The sprawling Navajo reservation, located in parts of Arizona, Utah, and New Mexico, is the largest and most populous Native American reservation, almost 28,000 square miles. Its Four Corners area (the three states plus Colorado) is rich in radioactive uranium ore. From 1944 to 1986, nearly four million tons of uranium ore were extracted from the reservation under leases with the Navajo Nation. Many Navajo worked the mines, often living and raising families close by. The federal government knew, from at least the early 1950s, of severely harmful health effects from uranium mining, but it kept that information from the Diné, as Navajo people call themselves.
The Navajo Nation declared an end to uranium mining on their lands in 1986, but that was far from the end of the story. In the early 1990s, Hydro Resources Inc. (HRI) applied to the Nuclear Regulatory Commission (NRC) for a license to conduct uranium mining at four sites in the Navajo communities of Church Rock and Crownpoint, in northwest New Mexico. HRI intended to use a method of extraction called in-situ leaching (ISL) or in-situ recovery, the most relevant risk of which is contamination of groundwater. In 1994, Rita and Mitchell Capitan founded Eastern Navajo Diné Against Uranium Mining (ENDAUM) to fight the mining operation. Despite clear evidence of environmental contamination, including drinking water sources with elevated levels of radiation, the NRC approved HRI’s license in 1998.

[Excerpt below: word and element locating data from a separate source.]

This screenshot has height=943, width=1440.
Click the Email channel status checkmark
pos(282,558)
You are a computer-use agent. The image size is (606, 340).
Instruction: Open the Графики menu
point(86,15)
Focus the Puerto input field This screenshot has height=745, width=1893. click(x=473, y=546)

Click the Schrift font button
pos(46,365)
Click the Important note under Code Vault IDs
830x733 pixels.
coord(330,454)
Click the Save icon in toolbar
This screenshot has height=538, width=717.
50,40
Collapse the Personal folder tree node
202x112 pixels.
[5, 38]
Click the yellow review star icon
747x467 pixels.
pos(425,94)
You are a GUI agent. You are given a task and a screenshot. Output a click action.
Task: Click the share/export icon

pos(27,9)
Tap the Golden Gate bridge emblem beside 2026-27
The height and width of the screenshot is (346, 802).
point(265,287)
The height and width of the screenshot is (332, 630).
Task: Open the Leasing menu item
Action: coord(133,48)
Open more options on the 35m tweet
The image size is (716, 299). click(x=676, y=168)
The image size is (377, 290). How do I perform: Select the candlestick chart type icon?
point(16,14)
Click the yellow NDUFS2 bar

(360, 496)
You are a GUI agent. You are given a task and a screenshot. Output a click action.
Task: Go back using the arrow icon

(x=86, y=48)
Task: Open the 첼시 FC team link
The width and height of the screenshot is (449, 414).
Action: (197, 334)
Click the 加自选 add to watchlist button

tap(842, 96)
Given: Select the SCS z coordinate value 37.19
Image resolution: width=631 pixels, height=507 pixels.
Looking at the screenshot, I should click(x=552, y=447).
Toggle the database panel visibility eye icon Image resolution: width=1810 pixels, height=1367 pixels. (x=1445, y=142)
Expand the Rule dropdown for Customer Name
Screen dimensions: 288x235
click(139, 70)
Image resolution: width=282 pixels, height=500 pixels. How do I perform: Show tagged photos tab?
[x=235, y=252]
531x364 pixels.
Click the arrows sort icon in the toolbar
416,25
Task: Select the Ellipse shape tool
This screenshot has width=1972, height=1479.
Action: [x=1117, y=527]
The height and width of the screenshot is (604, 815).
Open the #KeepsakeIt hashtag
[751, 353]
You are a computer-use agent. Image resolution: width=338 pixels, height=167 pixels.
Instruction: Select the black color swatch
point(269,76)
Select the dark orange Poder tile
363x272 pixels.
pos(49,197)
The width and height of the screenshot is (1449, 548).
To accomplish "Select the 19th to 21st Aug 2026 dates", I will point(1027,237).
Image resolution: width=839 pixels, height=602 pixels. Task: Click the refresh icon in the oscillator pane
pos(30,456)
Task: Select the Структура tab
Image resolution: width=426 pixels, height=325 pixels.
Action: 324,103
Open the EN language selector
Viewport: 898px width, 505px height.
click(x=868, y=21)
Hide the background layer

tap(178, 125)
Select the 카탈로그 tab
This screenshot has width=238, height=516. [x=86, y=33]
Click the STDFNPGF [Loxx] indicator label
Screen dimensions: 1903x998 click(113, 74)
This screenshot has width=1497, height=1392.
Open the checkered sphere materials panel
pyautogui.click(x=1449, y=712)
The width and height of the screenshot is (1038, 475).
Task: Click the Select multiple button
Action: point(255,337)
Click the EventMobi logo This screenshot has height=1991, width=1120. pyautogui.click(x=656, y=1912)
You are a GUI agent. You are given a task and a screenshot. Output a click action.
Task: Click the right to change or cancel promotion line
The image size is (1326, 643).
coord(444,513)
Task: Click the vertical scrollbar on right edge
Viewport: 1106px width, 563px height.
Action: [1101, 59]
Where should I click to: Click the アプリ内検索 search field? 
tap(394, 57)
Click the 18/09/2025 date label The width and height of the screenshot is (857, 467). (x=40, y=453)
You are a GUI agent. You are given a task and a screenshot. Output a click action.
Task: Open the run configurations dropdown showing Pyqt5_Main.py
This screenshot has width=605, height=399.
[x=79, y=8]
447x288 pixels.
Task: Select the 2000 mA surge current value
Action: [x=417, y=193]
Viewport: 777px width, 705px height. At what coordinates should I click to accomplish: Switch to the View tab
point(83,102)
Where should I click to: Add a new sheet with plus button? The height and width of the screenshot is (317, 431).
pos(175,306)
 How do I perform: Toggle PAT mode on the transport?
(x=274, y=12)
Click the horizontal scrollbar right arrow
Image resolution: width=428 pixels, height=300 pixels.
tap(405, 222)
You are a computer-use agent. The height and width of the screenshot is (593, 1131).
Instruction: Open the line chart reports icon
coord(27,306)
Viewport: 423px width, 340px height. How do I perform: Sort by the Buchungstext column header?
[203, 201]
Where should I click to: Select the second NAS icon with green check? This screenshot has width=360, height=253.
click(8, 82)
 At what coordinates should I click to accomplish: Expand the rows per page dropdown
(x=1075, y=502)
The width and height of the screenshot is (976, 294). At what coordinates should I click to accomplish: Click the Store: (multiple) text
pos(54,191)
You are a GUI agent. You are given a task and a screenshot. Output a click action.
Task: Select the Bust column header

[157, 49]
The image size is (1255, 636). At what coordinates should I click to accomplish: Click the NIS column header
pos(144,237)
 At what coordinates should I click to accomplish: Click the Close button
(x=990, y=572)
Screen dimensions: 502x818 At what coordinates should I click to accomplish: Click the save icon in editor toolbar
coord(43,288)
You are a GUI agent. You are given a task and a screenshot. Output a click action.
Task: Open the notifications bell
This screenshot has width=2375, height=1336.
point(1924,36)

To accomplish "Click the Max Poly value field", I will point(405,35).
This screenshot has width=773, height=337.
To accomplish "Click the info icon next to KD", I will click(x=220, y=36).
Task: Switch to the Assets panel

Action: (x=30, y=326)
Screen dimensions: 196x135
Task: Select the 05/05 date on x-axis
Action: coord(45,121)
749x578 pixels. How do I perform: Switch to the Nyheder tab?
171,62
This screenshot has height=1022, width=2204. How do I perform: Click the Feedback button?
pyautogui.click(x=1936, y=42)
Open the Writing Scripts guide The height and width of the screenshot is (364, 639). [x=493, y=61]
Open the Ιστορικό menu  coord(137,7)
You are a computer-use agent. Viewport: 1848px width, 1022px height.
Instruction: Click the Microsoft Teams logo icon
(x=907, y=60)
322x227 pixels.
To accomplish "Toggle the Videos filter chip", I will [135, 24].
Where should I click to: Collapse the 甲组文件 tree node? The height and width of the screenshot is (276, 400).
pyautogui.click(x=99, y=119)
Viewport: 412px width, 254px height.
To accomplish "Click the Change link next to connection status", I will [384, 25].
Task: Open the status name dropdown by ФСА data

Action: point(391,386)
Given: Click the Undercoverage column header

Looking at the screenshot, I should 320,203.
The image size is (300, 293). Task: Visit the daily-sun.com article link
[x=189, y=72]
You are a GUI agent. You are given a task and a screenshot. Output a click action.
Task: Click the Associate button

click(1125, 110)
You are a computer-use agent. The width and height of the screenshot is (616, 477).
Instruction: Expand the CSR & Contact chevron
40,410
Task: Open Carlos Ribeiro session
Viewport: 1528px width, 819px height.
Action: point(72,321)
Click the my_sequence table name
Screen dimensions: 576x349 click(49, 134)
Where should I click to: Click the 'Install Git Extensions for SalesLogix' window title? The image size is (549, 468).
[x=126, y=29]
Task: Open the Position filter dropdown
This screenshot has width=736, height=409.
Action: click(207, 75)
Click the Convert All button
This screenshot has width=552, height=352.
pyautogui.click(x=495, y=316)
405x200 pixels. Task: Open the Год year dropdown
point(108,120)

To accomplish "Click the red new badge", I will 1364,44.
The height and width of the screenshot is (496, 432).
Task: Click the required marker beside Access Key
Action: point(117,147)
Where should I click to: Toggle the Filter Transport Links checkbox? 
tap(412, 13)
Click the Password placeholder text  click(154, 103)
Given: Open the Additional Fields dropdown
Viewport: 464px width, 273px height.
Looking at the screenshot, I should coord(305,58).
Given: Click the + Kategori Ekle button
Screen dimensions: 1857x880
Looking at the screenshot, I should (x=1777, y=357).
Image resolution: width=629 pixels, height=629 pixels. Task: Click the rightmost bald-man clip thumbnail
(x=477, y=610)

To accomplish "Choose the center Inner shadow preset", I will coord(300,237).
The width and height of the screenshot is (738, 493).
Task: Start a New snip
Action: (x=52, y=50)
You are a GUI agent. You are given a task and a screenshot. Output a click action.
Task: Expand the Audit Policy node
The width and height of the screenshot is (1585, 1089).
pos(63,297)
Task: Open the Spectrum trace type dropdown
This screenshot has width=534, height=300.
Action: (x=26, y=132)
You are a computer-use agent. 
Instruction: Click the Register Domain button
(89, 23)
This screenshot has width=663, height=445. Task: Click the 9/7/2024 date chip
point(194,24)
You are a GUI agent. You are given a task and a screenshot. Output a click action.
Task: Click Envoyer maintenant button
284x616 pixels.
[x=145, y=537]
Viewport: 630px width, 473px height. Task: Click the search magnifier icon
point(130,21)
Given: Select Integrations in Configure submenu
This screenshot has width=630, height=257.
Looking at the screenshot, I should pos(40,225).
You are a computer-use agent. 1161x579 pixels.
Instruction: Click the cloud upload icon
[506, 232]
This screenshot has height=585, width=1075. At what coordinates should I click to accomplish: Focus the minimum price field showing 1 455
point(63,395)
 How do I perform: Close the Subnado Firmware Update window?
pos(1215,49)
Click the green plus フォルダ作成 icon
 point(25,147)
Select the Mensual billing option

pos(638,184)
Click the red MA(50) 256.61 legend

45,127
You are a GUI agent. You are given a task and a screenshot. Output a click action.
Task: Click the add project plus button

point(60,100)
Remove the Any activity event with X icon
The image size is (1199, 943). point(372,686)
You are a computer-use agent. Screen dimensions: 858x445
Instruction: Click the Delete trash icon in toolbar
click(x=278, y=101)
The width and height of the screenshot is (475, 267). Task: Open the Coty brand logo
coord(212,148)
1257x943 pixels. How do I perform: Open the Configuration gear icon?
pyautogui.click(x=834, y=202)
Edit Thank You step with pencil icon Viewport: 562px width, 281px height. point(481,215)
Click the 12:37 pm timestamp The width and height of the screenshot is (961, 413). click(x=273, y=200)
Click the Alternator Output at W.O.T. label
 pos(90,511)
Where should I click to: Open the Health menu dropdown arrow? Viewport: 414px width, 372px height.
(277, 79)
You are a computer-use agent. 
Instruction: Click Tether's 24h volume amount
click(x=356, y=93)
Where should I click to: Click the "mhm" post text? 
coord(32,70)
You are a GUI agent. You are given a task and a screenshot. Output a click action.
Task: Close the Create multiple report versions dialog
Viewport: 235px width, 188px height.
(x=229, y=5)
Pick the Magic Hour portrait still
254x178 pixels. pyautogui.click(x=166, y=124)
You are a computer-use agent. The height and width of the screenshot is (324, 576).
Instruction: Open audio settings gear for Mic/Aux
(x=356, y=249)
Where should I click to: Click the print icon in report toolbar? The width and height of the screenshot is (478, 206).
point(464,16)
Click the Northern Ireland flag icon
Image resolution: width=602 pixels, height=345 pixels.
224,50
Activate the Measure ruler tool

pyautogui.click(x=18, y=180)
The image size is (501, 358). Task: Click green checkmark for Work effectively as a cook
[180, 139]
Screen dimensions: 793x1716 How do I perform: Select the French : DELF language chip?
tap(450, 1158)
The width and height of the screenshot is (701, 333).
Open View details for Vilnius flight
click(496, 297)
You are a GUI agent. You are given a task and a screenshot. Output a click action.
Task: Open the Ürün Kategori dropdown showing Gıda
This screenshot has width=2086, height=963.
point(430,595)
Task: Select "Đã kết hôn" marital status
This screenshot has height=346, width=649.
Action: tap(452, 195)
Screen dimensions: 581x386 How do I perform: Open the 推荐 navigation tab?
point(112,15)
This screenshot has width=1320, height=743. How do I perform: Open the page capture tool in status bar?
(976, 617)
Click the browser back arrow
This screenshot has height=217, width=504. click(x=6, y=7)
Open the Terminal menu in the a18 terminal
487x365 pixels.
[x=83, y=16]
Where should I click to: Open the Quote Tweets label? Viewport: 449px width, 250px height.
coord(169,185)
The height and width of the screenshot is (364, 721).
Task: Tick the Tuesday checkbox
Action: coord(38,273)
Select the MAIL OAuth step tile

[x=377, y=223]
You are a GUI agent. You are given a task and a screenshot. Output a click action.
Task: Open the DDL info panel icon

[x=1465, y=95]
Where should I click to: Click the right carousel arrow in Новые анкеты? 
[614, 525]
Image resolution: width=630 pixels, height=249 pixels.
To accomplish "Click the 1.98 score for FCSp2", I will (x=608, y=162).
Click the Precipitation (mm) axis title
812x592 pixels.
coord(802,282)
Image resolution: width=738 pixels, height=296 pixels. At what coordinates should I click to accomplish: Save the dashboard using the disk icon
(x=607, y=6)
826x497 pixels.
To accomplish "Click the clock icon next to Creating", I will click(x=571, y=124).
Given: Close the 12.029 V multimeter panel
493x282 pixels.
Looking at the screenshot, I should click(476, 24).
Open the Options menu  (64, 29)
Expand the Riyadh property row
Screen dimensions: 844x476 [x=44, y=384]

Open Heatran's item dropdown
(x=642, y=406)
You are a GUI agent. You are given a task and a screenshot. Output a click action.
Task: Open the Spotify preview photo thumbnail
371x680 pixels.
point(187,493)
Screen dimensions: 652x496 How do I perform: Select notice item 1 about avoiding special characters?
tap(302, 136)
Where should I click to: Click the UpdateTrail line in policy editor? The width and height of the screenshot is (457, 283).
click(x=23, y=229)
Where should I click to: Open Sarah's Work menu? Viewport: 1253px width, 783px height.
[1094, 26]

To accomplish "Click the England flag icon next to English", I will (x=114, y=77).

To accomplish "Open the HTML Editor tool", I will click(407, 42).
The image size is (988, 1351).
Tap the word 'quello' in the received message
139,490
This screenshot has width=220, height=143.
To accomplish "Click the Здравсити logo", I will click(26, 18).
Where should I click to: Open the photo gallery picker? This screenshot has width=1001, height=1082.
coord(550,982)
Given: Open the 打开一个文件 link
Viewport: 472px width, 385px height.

The New Mexico Environmental Law Center (NMELC) represents ENDAUM, and together they have been fighting for compensation, cleanup, and ceasing further harm being done to Navajo communities from uranium mining proponents. There has been some success with the first two goals. But the third is still in flux, and the U.S. legal system has not been helpful.
Last week ENDAUM submitted a new ‘substantial evidence’ filing with the Inter-American Commission on Human Rights, a part of the Organization of American States, alleging the U.S. government and its NRC have violated their human rights by licensing uranium mines in their communities. The petition with the commission won’t necessarily offer ENDAUM legal recourse. But a favorable recommendation could help them in future legal proceedings against uranium mine projects. It’s a fight 70 years in the making — and counting. (Guardian, NCBI, NMELC, NM Political Report, NRC, EPA)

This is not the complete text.